La sinistra contro John Wayne

Nel marzo scorso Stefano Graziosi sul quotidiano La Verità ha intervistato la figlia dell’attore John Wayne, la quale ha affermato che la sinistra vorrebbe cancellare la figura di suo padre. Una delle figure più nobili del mondo americano, attore straordinario di film acclamati. John Wayne non era però solo un attore, amava la sua Patria e aveva dei principi saldi. La figlia nell’intervista dice: “L’immagine di mio padre è quella di un uomo forte e indipendente. Una persona che è affidabile per i suoi amici, per la sua famiglia e la sua comunità. Questo è il motivo per cui mio padre è stato così amato per 50 anni come attore e come uomo, perché potevi contare su di lui quando avevi bisogno del suo aiuto. Ha usato la ragione ed è stato imparziale in tempi di conflitto. Mio padre era anche di mentalità liberale. Molte persone non capiscono questo di lui. Alcuni dell’estrema sinistra, non vogliono ciò che è equo o indipendente: vogliono solo la loro visione o la distruzione totale. Se fossero di mentalità liberale e se si fossero presi in tempo per capire John Wayne e ciò che rappresenta, sarebbero potuti arrivare ad amarlo e apprezzarlo come hanno fatto tante generazioni di spettatori”.

Parole di accorata difesa che fanno riflettere. Non può essere amato un personaggio come John Wayne in un mondo che mette in discussione i valori, senza più riferimenti. In un vecchio numero del settimanale Il Borghese troviamo un’intervista a cuore aperto all’attore, dove racconta se stesso e i valori in cui crede. Quelli che combattono questi valori sono gli stessi che vogliono cancellare la storia del nostro popolo, le sue radici e la sua identità. Viviamo in un tempo in cui si abbattono le statue di quelli che hanno scritto la storia delle nazioni, di coloro che hanno cercato di fare il bene.

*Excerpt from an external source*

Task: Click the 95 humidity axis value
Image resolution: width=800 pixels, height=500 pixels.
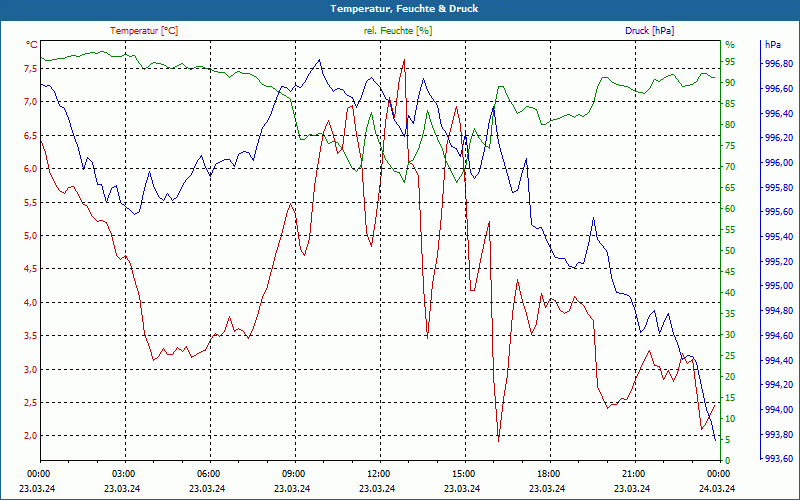Action: pyautogui.click(x=731, y=62)
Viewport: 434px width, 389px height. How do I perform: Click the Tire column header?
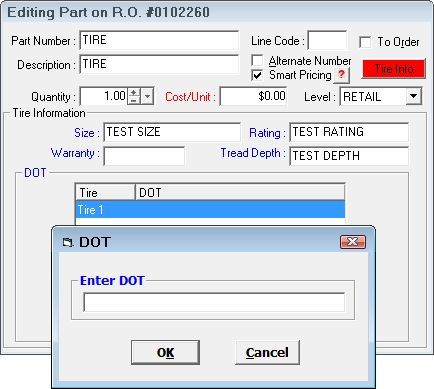click(x=105, y=192)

Pare che tutto abbia come  regia quella di togliere le certezze a tutti quelli che vivono nell’osservanza della tradizione, della lealtà, che si sono formati in un mondo che sa sempre dare delle risposte.

“Tre secoli fa avevamo un pugno d’uomini”

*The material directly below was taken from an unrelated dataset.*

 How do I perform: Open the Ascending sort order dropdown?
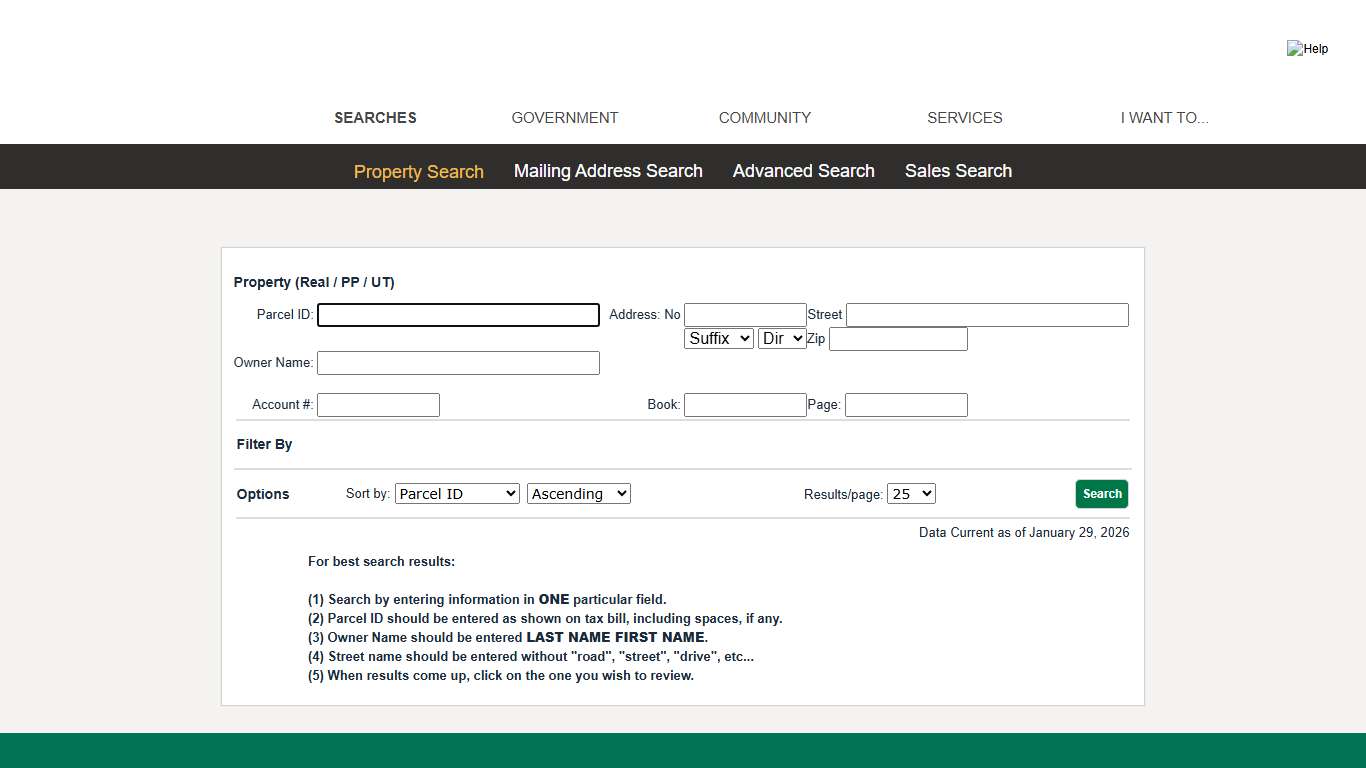579,494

John Wayne cinquanta anni fa aveva previsto tutto, lanciando dei messaggi pieni di forza. In un’intervista del settembre 1972 spiega: Il mio credo politico non si presta a compromessi: io amo il mio Paese. La mia Patria e la mia famiglia, e la mia famiglia è la mia vita. Tre secoli fa, noi avevamo un pugno d’uomini, qui, sul continente americano: oggi siamo più di duecento milioni. Abbiamo commesso molti errori, molte ingiustizie, molte cose di cui ci vergogniamo, durante il nostro lungo, arduo cammino (tanto lungo per noi, quanto corto per voi europei): ma abbiamo il diritto, in fine dei conti, d’essere fieri di essere americani. Se credete in questo, se essere fieri della propria Patria, fa di me un uomo di destra, d’estrema destra, allora io sono in buona compagnia”.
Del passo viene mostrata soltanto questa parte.